## Basic scripting with Python

Create or find small dataset of imgs, using an online data source such as Kaggle. At the very least, your dataset should contain no fewer than 10 images.

Write a Python script which does the following:
- For each image, find the width, height, and number of channels
- For each image, split image into four equal-sized quadrants (i.e. top-left, top-right, bottom-left, bottom-right)
- Save each of the split images in JPG format
- Create and save a file containing the filename, width, height for all of the new images.


__Import libraries__

In [1]:
import os
import numpy as np 
import cv2 
import csv 
from pathlib import Path 

In [2]:
import sys
sys.path.append(os.path.join(".."))
from utils.imutils import jimshow #Import utility function jimshow

__Functions__

This function saves images. It takes the destination path for the image, the name (without the destination path) and an image object as parameters.
########
> [Stated task 1]: From the listing, extract every line between the one containing "Task: Open the Text Selection category" and the one containing "[1017, 518]", inclusive, reproducing them without change.
> [Stated task 2]: Continue the Python image-processing exercise from the point where it stops.
The Python scripting text above and the listing that comes after it have no connection to each other.

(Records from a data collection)
########
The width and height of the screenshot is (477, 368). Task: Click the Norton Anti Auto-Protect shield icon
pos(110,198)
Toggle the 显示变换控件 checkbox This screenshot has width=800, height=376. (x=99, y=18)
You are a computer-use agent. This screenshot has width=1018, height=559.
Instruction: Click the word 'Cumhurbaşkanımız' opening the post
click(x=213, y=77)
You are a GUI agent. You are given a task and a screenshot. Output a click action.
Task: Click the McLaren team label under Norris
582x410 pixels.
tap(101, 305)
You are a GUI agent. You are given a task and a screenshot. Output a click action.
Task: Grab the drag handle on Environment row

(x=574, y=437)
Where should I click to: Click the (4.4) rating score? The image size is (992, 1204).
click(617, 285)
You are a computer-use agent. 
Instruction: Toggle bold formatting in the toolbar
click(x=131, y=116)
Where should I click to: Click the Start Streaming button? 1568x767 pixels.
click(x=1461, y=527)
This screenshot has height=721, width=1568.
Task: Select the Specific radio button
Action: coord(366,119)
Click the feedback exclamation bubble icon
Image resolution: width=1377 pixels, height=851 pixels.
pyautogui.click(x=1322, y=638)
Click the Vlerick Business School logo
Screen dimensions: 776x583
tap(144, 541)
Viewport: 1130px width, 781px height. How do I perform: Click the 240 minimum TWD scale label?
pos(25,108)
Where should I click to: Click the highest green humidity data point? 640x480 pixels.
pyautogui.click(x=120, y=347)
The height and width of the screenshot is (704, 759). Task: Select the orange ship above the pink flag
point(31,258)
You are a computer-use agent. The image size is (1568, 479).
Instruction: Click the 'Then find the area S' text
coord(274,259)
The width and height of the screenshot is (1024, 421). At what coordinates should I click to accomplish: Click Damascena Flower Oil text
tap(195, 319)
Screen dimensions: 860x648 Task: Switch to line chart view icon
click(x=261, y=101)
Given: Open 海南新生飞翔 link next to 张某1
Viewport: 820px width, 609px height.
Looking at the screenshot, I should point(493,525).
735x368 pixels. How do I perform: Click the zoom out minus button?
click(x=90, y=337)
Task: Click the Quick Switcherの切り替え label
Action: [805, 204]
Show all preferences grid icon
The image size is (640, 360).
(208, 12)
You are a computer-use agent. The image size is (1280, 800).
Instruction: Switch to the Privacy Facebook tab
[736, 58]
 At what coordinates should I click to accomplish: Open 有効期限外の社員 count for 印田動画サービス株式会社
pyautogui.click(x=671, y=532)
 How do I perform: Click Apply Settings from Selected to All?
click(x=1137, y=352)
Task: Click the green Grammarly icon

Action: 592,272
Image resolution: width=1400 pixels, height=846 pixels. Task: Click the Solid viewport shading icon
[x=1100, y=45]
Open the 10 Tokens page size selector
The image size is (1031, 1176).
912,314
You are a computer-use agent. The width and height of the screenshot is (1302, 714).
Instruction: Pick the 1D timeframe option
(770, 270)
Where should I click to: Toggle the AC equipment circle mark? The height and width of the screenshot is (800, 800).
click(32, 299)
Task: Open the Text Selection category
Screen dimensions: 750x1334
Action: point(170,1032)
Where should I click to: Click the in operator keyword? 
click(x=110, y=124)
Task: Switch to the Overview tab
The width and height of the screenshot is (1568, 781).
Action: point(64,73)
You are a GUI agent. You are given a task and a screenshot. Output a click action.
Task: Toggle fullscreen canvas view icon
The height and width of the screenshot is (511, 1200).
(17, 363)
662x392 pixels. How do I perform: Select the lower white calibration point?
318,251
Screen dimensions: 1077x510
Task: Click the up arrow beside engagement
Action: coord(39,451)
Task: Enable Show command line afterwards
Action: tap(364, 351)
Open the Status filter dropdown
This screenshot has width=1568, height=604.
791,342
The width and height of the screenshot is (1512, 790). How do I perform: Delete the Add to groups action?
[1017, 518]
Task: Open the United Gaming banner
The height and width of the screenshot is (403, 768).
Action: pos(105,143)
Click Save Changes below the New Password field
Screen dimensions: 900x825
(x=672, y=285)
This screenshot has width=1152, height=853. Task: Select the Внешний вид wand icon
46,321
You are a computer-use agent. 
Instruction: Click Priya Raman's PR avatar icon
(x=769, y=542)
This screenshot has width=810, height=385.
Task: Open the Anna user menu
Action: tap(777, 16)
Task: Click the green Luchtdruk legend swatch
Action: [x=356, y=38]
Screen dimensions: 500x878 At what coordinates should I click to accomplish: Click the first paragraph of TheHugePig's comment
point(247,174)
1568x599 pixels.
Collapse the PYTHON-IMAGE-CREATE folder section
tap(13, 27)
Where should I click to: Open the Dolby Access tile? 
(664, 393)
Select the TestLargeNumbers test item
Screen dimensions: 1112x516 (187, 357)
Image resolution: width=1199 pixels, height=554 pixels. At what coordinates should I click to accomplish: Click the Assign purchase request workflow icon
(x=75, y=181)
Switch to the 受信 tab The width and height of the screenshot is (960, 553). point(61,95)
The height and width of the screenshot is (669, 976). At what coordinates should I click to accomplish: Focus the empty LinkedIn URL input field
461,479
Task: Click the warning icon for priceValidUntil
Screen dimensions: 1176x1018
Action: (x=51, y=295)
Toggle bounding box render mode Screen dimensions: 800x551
########
> [Exercise response 1]:
Task: Open the Text Selection category
Screen dimensions: 750x1334
Action: point(170,1032)
Where should I click to: Click the in operator keyword? 
click(x=110, y=124)
Task: Switch to the Overview tab
The width and height of the screenshot is (1568, 781).
Action: point(64,73)
You are a GUI agent. You are given a task and a screenshot. Output a click action.
Task: Toggle fullscreen canvas view icon
The height and width of the screenshot is (511, 1200).
(17, 363)
662x392 pixels. How do I perform: Select the lower white calibration point?
318,251
Screen dimensions: 1077x510
Task: Click the up arrow beside engagement
Action: coord(39,451)
Task: Enable Show command line afterwards
Action: tap(364, 351)
Open the Status filter dropdown
This screenshot has width=1568, height=604.
791,342
The width and height of the screenshot is (1512, 790). How do I perform: Delete the Add to groups action?
[1017, 518]

> [Exercise response 2]:
In [3]:
def save_img(img, path, name):
    outfile = os.path.join(path, f"{name}.jpg")
    cv2.imwrite(outfile, img)

This function splits an image object into four equally sized squares. It converts doubles and floats to integers, since an image array only takes integers as values. It always returns an array called "all_imgs", which contains the splitted images. The index will always show the following slices:
- 0: upper left corner
- 1: lower left corner
- 2: Upper right corner
- 3: Lower right corner

In [4]:
def split_img(img):
    #Find the size of height and widt divided by half
    split_x = int(img.shape[1]/2)
    split_y = int(img.shape[0]/2) 
    
    #Split img 
    upper_left_corner = img[0:split_y, 0:split_x]
    bottom_left_corner = img[split_y:, 0:split_x]
    upper_right_corner = img[0:split_y, split_x:]
    bottom_right_corner = img[split_y:, split_x:]
    
    #Save results in an array
    all_imgs = [upper_left_corner, bottom_left_corner, upper_right_corner, bottom_right_corner]
    return all_imgs

This function adds rows to a csv-file with 5 columns: "folder, filename, height, widt and channels". It requires that an open writer object.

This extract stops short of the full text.